> **Exercise**: Using the data below, copy each line that includes the word "agent".
[Start of Attachment]
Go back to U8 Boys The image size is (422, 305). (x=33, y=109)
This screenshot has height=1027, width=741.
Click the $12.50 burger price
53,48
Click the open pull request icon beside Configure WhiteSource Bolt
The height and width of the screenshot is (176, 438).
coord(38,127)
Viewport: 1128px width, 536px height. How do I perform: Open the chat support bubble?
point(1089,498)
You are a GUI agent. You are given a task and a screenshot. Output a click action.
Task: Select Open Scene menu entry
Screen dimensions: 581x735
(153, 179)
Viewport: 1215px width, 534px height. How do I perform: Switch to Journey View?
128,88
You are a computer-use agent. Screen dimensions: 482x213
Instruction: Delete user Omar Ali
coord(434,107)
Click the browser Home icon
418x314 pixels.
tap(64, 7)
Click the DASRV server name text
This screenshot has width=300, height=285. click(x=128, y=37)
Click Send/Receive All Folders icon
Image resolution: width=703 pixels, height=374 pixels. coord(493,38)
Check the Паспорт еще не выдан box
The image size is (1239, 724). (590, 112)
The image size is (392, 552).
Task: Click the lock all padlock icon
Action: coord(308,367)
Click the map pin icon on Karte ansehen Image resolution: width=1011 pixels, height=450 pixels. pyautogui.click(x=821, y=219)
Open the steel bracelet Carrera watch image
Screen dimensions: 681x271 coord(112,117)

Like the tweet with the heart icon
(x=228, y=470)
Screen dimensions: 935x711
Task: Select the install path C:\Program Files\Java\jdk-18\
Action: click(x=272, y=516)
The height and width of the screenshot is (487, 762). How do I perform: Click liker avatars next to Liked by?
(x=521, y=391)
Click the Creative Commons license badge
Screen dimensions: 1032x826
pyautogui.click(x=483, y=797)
[End of Attachment]
> **Response to this exercise**:
You are a GUI agent. You are given a task and a screenshot. Output a click action.
You are a computer-use agent. Screen dimensions: 482x213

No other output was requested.